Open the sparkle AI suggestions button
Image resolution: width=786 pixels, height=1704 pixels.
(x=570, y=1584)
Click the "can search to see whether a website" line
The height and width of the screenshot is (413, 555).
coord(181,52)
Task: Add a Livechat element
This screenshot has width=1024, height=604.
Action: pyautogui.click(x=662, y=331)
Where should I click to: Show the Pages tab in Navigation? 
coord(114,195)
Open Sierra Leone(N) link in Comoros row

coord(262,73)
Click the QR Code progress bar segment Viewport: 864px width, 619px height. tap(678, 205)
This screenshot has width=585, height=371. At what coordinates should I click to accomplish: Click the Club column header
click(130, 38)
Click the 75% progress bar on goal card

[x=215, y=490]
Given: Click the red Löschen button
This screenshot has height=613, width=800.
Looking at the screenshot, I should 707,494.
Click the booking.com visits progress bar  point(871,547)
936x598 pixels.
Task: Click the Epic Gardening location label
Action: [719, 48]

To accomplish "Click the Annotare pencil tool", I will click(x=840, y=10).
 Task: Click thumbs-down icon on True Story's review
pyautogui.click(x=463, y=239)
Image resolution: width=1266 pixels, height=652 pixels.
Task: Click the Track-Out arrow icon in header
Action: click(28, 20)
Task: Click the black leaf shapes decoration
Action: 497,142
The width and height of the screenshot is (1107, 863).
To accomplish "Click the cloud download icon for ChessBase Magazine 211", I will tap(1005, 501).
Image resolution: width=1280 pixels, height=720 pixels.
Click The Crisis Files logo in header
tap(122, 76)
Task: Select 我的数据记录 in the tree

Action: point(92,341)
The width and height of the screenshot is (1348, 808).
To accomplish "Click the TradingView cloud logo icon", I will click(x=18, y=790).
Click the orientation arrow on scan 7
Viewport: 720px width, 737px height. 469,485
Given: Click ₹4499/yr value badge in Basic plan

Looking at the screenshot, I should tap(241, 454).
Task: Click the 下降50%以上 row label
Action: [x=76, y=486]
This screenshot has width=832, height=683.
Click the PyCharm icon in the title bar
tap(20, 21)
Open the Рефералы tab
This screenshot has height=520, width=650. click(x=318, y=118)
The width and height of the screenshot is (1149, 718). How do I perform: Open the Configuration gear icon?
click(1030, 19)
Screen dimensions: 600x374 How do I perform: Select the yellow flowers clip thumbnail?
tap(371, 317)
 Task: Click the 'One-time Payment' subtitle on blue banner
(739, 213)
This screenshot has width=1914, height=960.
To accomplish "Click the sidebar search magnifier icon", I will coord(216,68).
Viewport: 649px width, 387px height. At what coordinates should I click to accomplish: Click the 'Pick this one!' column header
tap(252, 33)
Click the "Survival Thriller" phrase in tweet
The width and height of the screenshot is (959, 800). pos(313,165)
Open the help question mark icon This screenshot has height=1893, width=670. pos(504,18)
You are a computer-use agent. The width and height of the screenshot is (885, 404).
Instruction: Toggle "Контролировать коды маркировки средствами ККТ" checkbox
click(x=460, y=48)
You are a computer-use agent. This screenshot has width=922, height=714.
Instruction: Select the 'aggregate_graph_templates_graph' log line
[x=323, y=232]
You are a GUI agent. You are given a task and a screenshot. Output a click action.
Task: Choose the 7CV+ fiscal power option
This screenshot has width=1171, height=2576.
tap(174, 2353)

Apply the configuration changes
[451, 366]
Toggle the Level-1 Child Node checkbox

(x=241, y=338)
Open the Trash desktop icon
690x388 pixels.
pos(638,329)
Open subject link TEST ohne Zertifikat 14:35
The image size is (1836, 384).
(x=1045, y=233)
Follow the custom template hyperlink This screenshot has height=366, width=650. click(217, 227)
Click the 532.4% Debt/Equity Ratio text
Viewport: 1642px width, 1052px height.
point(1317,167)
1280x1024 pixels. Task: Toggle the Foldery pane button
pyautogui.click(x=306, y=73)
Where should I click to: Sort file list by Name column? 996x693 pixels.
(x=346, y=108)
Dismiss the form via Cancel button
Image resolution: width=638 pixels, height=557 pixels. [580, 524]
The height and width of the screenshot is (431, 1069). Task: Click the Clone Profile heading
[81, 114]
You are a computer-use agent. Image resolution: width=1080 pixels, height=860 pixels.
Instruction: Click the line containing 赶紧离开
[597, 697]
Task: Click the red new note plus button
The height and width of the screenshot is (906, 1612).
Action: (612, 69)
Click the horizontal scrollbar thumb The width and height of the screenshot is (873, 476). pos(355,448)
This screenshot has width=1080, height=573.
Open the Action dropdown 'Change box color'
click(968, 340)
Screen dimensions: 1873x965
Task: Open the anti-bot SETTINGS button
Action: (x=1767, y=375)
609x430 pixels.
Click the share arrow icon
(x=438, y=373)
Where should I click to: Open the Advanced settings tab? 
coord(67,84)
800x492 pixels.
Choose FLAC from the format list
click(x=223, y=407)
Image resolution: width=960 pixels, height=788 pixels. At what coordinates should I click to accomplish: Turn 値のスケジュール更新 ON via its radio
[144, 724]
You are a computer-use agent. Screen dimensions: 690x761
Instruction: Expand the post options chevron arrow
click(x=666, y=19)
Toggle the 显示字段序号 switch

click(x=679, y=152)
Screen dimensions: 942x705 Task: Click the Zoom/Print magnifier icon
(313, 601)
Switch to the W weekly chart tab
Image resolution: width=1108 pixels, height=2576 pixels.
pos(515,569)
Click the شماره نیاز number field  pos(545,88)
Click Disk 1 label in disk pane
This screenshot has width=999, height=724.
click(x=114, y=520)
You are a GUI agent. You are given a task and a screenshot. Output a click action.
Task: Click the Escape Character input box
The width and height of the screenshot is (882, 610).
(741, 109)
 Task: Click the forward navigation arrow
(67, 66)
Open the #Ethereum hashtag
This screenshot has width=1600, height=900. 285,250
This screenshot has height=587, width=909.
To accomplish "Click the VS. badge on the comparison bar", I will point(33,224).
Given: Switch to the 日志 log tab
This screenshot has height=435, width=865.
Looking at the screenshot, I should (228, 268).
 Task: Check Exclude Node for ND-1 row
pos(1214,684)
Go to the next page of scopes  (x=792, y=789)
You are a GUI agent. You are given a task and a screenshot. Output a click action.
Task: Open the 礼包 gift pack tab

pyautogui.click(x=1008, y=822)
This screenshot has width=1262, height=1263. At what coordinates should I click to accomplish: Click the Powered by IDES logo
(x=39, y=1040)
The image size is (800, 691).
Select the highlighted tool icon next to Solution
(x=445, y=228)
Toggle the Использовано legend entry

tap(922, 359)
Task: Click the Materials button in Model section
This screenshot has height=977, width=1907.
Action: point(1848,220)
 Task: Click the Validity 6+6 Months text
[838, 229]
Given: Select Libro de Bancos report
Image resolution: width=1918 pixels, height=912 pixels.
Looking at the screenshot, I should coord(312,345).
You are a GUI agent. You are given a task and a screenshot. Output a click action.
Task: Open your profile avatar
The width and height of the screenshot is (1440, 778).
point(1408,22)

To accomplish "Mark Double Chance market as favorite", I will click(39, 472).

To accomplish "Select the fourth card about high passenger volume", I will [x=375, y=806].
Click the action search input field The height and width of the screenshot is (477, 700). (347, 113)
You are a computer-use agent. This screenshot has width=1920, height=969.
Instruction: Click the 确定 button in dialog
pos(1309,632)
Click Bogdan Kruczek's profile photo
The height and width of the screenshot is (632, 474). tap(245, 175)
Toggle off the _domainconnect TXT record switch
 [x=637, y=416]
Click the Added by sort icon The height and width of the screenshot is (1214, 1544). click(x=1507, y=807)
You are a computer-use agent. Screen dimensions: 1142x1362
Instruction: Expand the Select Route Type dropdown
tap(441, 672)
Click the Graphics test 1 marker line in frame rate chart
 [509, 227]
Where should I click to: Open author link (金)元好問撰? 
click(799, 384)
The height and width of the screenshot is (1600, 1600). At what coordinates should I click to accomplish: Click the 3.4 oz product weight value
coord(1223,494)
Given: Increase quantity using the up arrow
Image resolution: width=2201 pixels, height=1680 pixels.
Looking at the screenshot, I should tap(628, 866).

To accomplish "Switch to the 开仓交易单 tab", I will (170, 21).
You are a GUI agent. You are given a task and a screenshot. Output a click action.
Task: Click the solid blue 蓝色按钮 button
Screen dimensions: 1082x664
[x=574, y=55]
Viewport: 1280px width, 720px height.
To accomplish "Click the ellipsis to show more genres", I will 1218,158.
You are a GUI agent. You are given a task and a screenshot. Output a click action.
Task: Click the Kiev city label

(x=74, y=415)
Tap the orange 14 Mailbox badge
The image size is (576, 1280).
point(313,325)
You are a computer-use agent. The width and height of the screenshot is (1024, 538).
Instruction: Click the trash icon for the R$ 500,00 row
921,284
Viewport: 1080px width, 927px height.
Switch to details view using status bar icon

──────────────────────────────

Work instructions -> In the material above, locate the line containing "Open the help" and the line containing "Click the horizontal". Transcribe exactly those two lines and every line between them, and nothing more.

Completed task ->
Open the help question mark icon This screenshot has height=1893, width=670. pos(504,18)
You are a computer-use agent. The width and height of the screenshot is (885, 404).
Instruction: Toggle "Контролировать коды маркировки средствами ККТ" checkbox
click(x=460, y=48)
You are a computer-use agent. This screenshot has width=922, height=714.
Instruction: Select the 'aggregate_graph_templates_graph' log line
[x=323, y=232]
You are a GUI agent. You are given a task and a screenshot. Output a click action.
Task: Choose the 7CV+ fiscal power option
This screenshot has width=1171, height=2576.
tap(174, 2353)

Apply the configuration changes
[451, 366]
Toggle the Level-1 Child Node checkbox

(x=241, y=338)
Open the Trash desktop icon
690x388 pixels.
pos(638,329)
Open subject link TEST ohne Zertifikat 14:35
The image size is (1836, 384).
(x=1045, y=233)
Follow the custom template hyperlink This screenshot has height=366, width=650. click(217, 227)
Click the 532.4% Debt/Equity Ratio text
Viewport: 1642px width, 1052px height.
point(1317,167)
1280x1024 pixels. Task: Toggle the Foldery pane button
pyautogui.click(x=306, y=73)
Where should I click to: Sort file list by Name column? 996x693 pixels.
(x=346, y=108)
Dismiss the form via Cancel button
Image resolution: width=638 pixels, height=557 pixels. [580, 524]
The height and width of the screenshot is (431, 1069). Task: Click the Clone Profile heading
[81, 114]
You are a computer-use agent. Image resolution: width=1080 pixels, height=860 pixels.
Instruction: Click the line containing 赶紧离开
[597, 697]
Task: Click the red new note plus button
The height and width of the screenshot is (906, 1612).
Action: (612, 69)
Click the horizontal scrollbar thumb The width and height of the screenshot is (873, 476). pos(355,448)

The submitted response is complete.